Fort Bragg, N.C. — The U.S. Army’s Communications-Electronics Command’s Information Systems Engineering Command, or USAISEC, is providing technical assistance in support of audio and visual information systems at the 82nd Airborne Division’s new headquarters facility at Fort Bragg, N.C.
“ISEC is responsible for the engineer, furnish, install and test of audio and visual information systems at the new headquarters facility,” said project lead, Maj. Chad Watts of USAISEC – Enterprise Systems Engineering Directorate at Fort Huachuca.
USAISEC provides visual information systems for the IT infrastructure at the new headquarters, including a special purpose auditorium, a Joint Operations Center, or JOC, multiple conference rooms and a Sensitive Compartmented Information Facility, or SCIF, Operations Room.
Watts went on to explain the benefit the new JOC will provide for the Army.
“The JOC provides mission command for the Global Response Force by utilizing a state-of-the-art facility able to maintain situational understanding of worldwide threats and collaboration of data with the intelligence community and various national organizations.”
Watts described how the new JOC provides numerous capabilities that will benefit the 82nd Airborne’s mission of supporting combatant commands in accomplishing U.S. national policy objectives.
“The JOC provides timely and accurate information and intelligence to division leaders for decision making, receives and publishes operations orders, tracks the readiness, training and operations of all division units, submits required reports and keeps higher headquarters informed on the status of the division,” said Watts.

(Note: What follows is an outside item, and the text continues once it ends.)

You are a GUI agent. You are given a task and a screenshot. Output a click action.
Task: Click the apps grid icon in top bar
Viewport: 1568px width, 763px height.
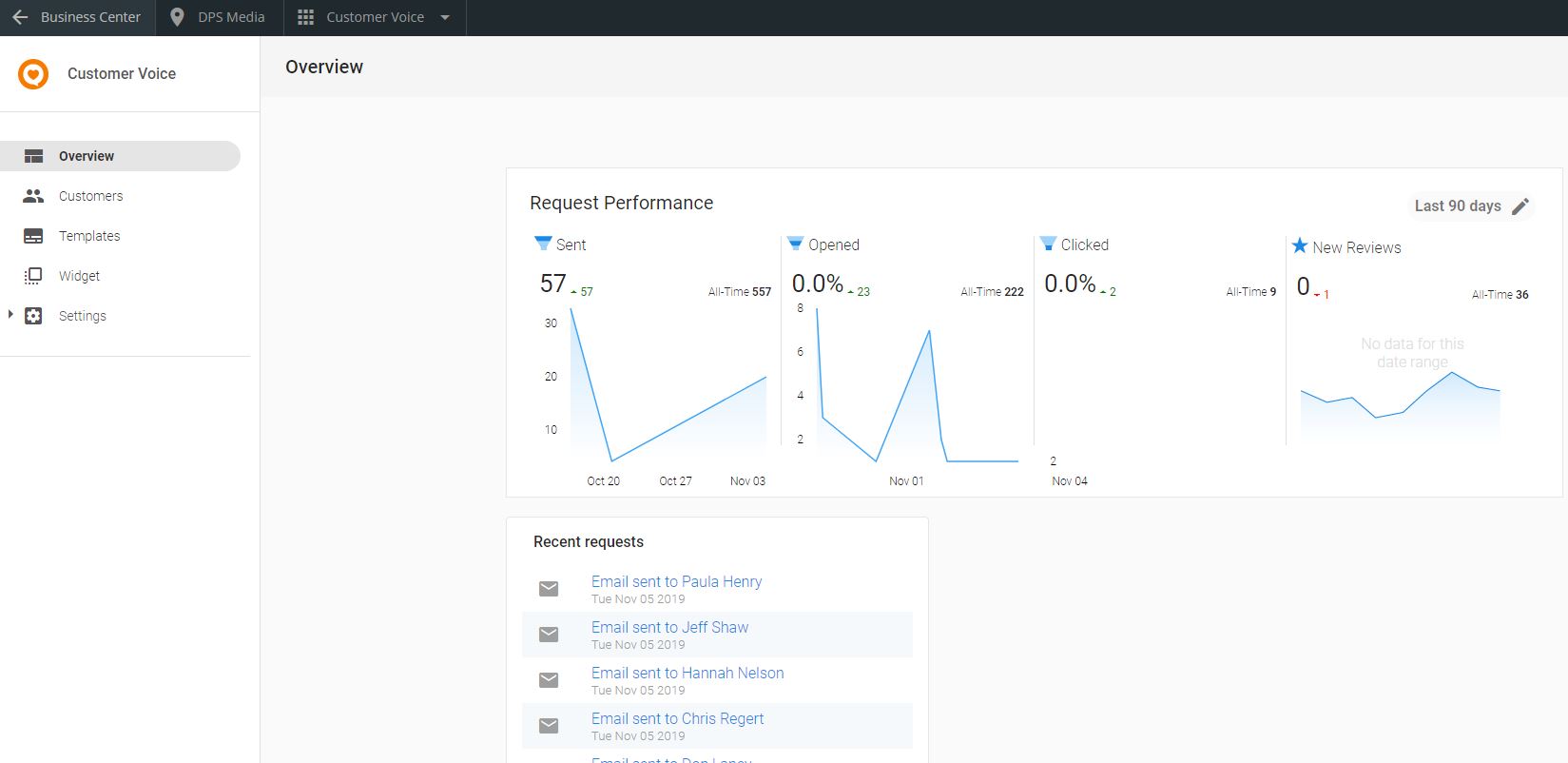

The stakeholders involved in the coordination of the JOC include the Army chief information officer/G6, U.S. Army Forces Command G6, XVIII Airborne Corps G6, 82nd Airborne Division, U.S. Army Corps of Engineers, USAISEC, 93rd Signal Brigade, Fort Bragg Network Enterprise Center and Fort Bragg Department of Public Works. These organizations were involved in weekly and monthly collaborative meetings to establish updates, identify issues, assign responsibilities and maintain open lines of communication, according to Watts. ISEC participated in monthly review sessions, senior level meetings, weekly IT stakeholder and technical working groups.
Much of the success of the planning and execution of the new headquarters facility is due to reviewing the lessons learned from the past base realignment and closures of prior installations. Watts addressed the following key points that the ISEC team used to implement their strategies.
Watts said the team ensured that all parties, including participating contract and legal representatives, had clear roles established and were aware of their responsibilities and suspense dates.
“Project leadership was extremely knowledgeable regarding the Army regulations and guidelines,” said Watts. “We facilitated a good rapport with the Army Corps of Engineers and other supporting agencies. Staffing would be based on appropriate levels to accomplish the effort, and a single individual would not wear multiple hats.”